Thursday, May 20, 2010

A Transition in Temptation

Temptation seems to wake up with me every morning and fall asleep with me every night. Not only am I at a loss for words but my train of thought seems to have died. Playing the waiting game is no fun at all. Every day is a practiced art, however only so because of one constant, a variable that won’t wither with time, it will never leave me, and I miss it. Curiosity burns more than ignorance is bliss, nostalgic afterthoughts invade my mind, disbelief or denial, regardless, the purpose is clear. Winter really is the coldest season of the year. It never fails to amaze, I want it. The more I ponder, the more the ground falls away from under my feet.
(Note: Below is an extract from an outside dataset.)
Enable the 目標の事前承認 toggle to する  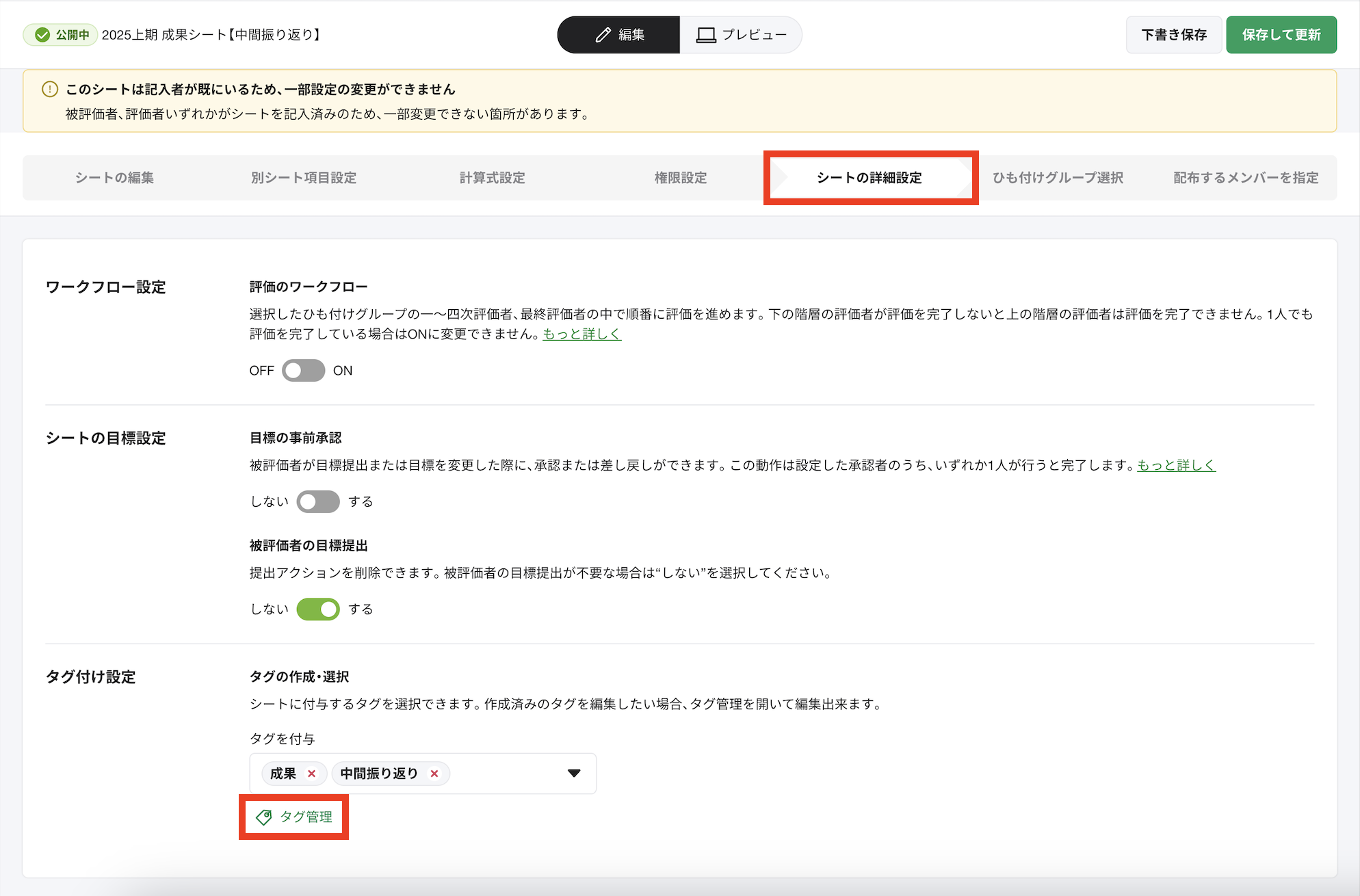[317, 501]
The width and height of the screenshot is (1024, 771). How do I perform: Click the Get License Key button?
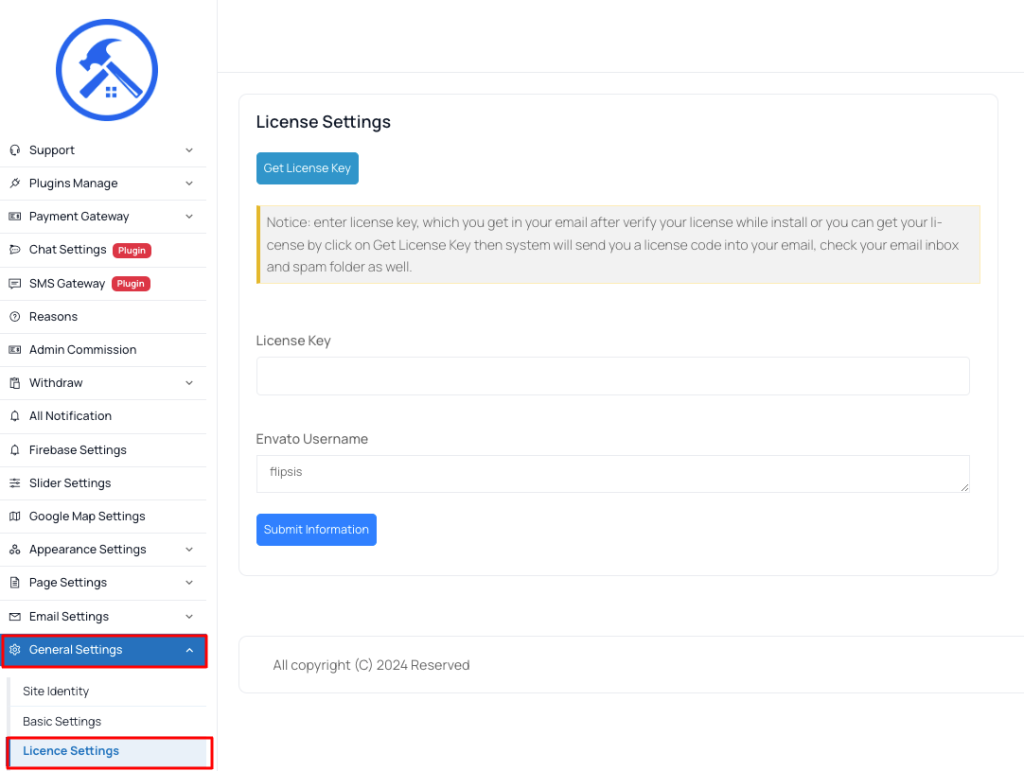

Words fall on a deaf cause, and actions are an impossibility. Inevitably the bitter truth shapes before my eyes, happiness is key. A burden lighter with two. The face of temptation spites me, a face more exquisite than any, taunting. My will waivers. I am overwhelmed, flooded by possibilities. Understatements. I want it, I need it. Therein lies the question, what is it about this? About her?

Conclusion: I believe I have discovered something remarkable, for this first time in my life I am unable to analyze and successfully discover even the most minute detail of what I am seeking. Perhaps I am gazing in the wrong direction, regardless however, there is no conclusion, as difficult as it is for me to accept this, I full heartedly believe this to be true.